# Your objective
Please, in the data that follows, copy exactly the lines from the line with "Task: Select the curved glaive polearm weapon" through the last one, both included. Do not include pictures.

Source data
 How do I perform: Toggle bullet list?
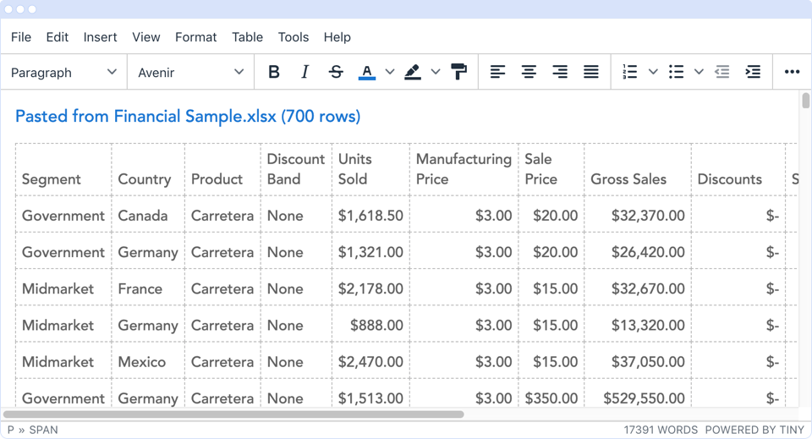[676, 73]
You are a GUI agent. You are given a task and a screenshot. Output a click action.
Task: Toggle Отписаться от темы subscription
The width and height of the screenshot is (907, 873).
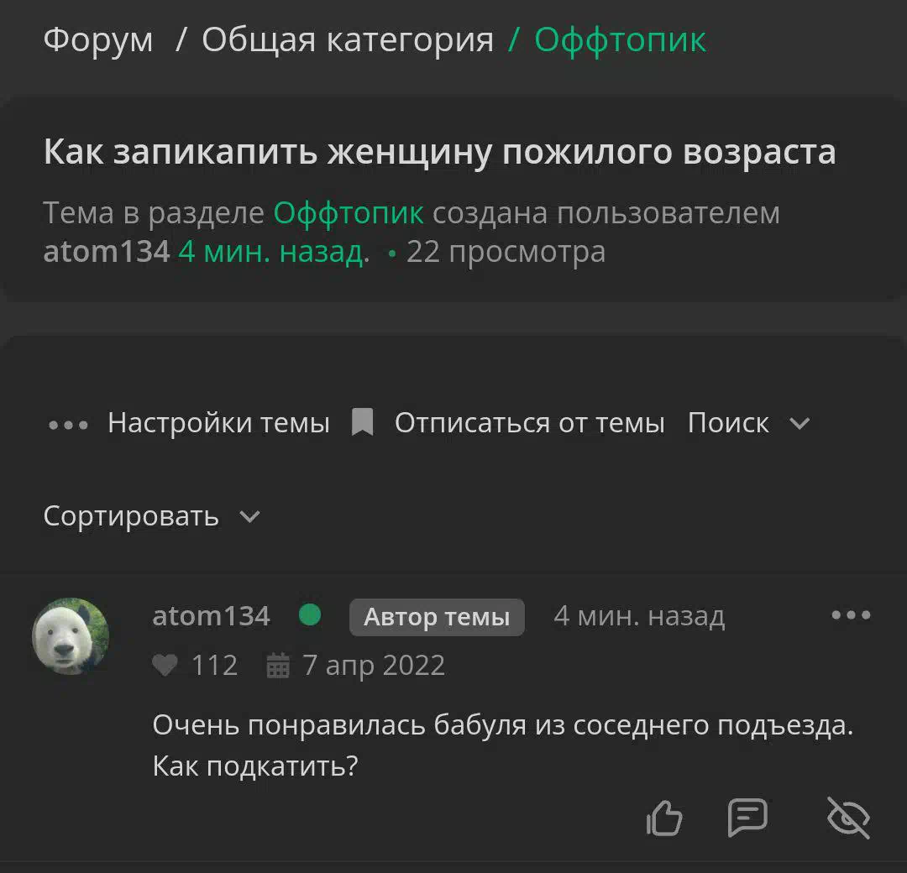(x=529, y=422)
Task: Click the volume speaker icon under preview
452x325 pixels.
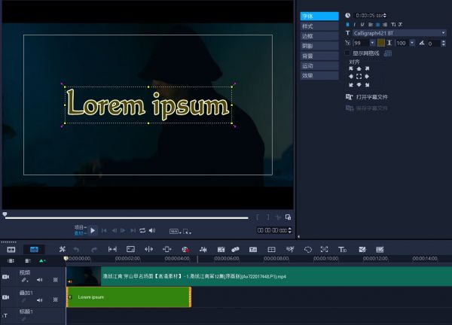Action: (x=151, y=230)
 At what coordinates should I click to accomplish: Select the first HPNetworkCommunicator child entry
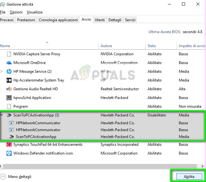point(38,123)
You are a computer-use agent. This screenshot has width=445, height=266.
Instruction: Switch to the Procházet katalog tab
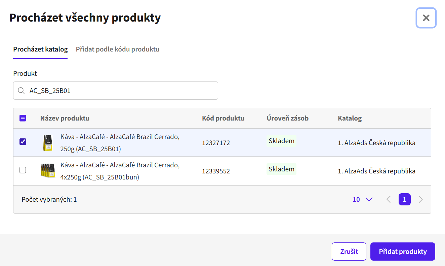(x=40, y=49)

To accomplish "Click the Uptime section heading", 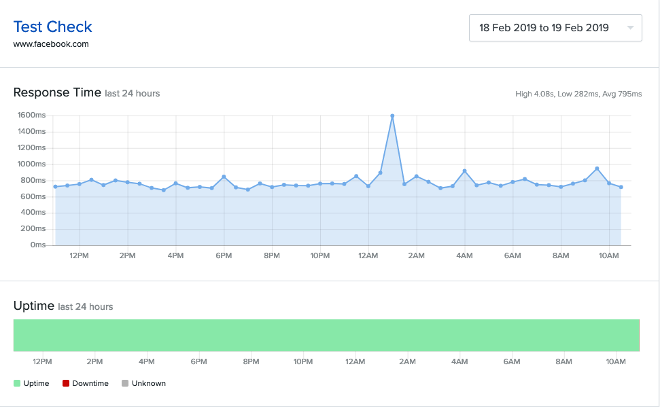I will (33, 306).
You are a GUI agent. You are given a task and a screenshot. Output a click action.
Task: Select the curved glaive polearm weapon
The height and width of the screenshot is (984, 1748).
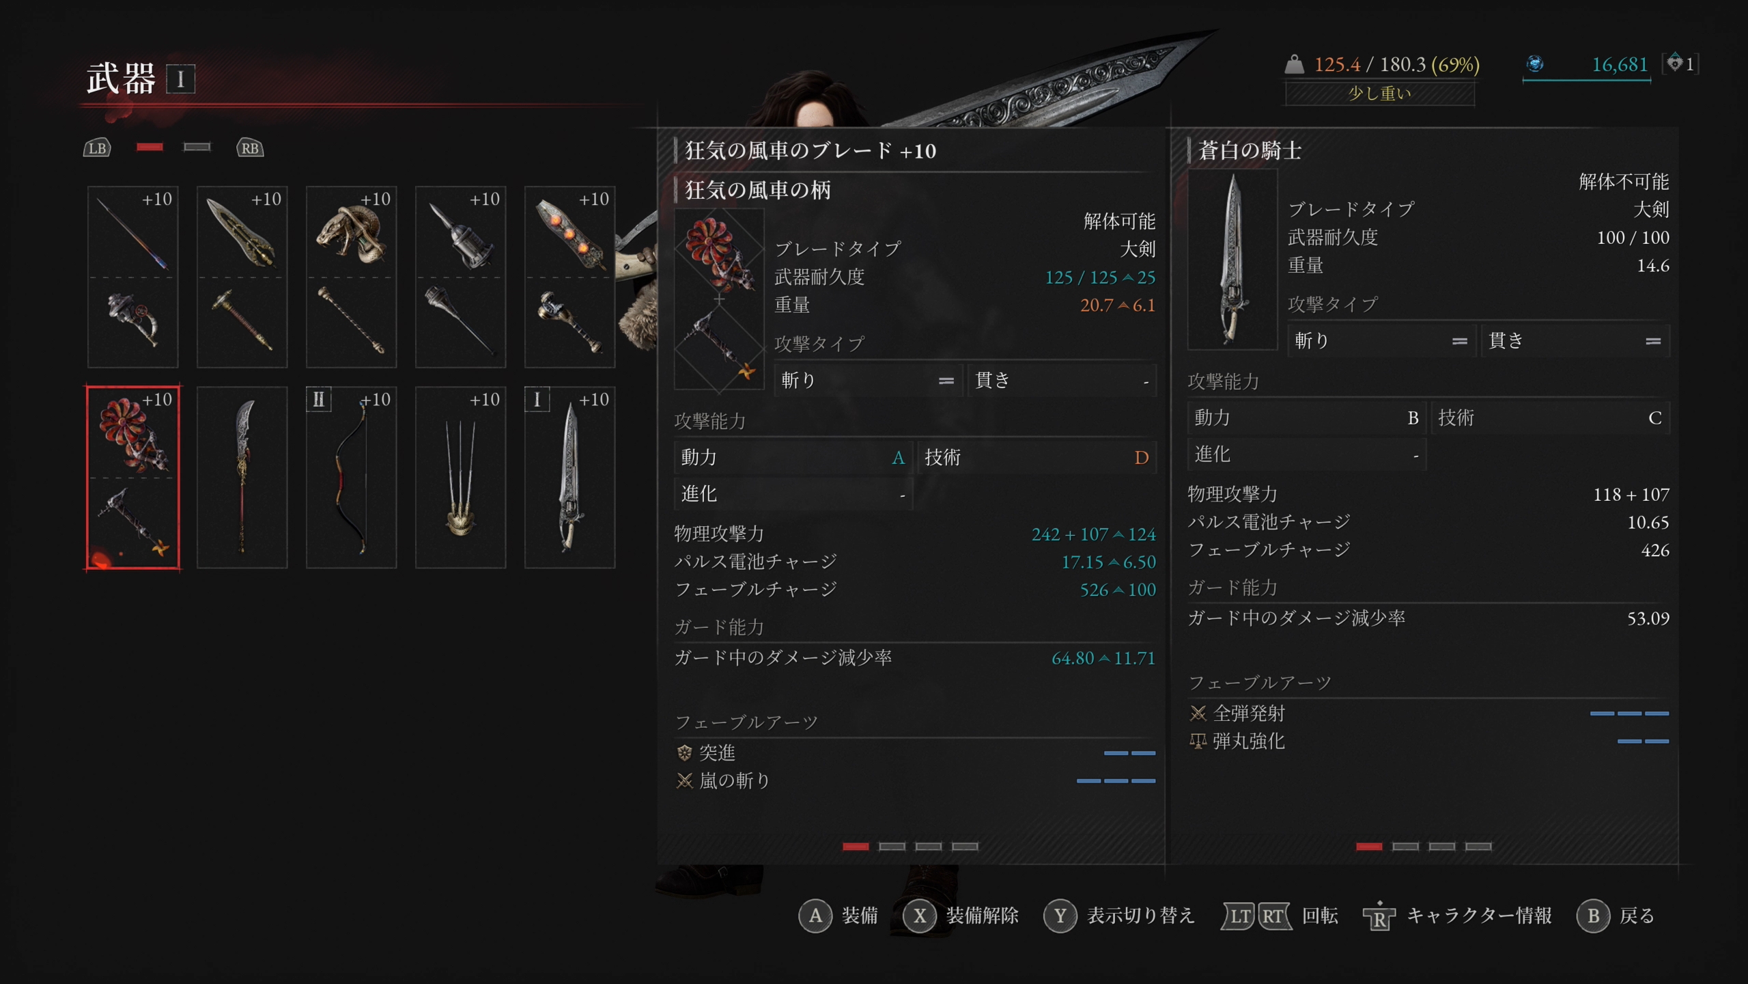[x=242, y=477]
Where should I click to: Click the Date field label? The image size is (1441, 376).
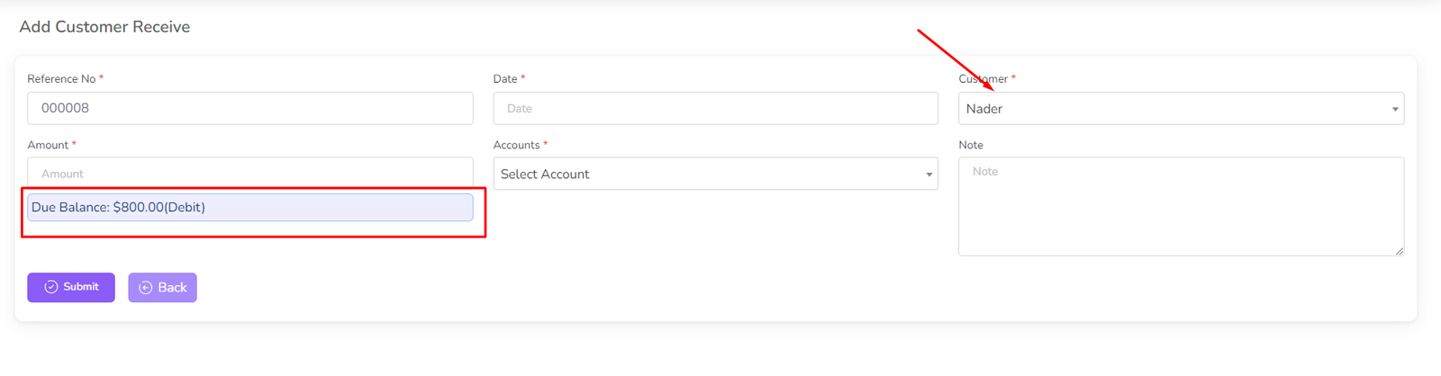click(x=505, y=79)
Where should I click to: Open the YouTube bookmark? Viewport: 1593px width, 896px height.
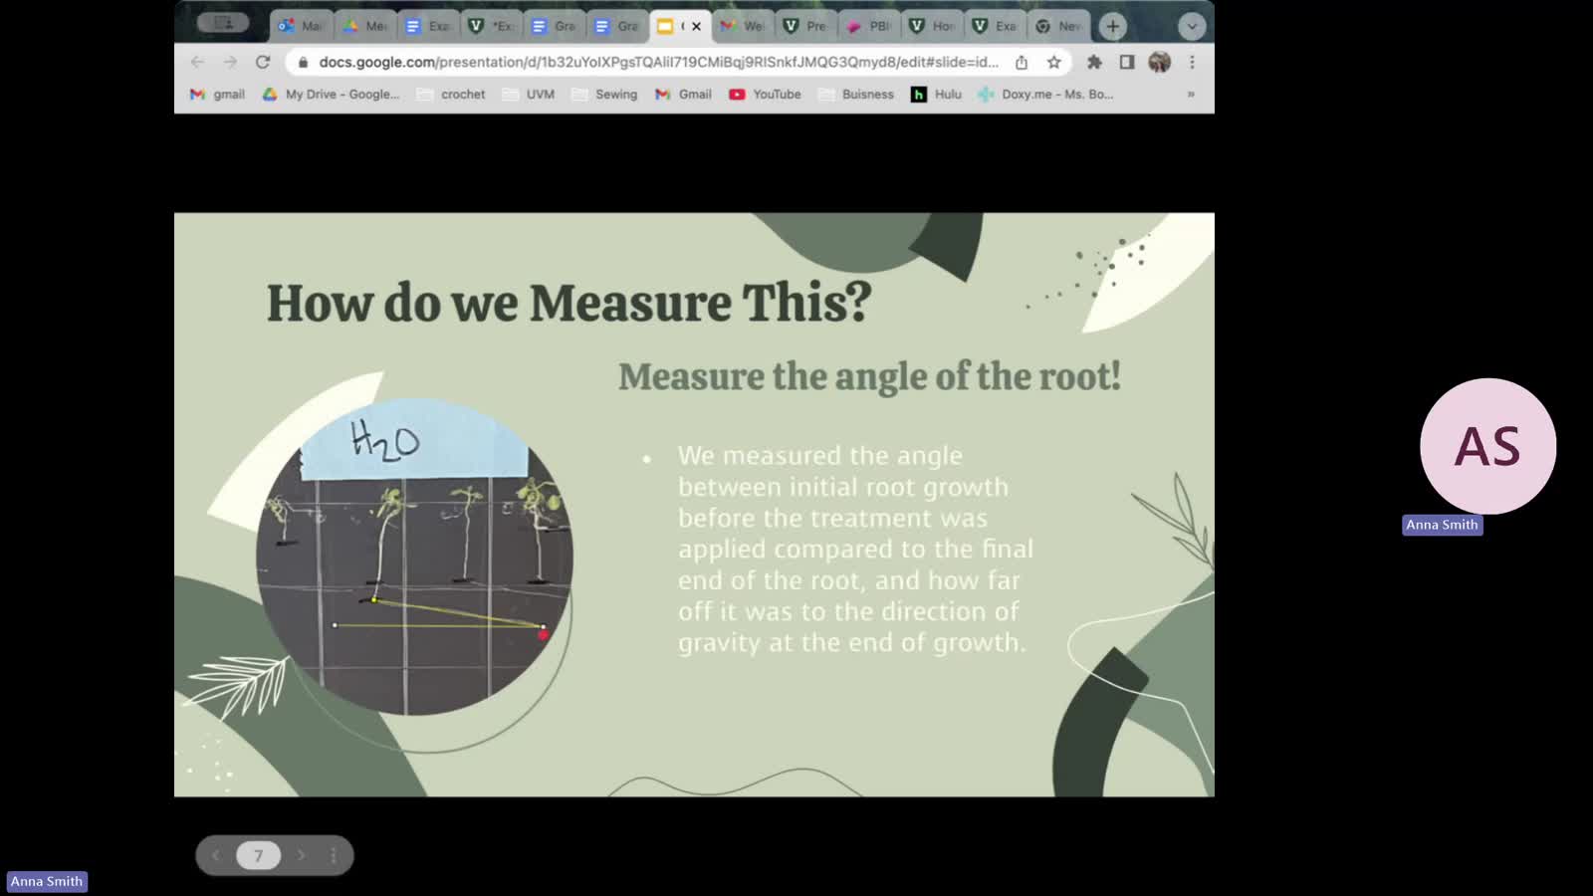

# Problem solution
Task: Select the curved glaive polearm weapon
The height and width of the screenshot is (984, 1748).
[x=242, y=477]
Where should I click to: Click the Date field label? The image size is (1441, 376).
click(x=505, y=79)
Where should I click to: Open the YouTube bookmark? Viewport: 1593px width, 896px height.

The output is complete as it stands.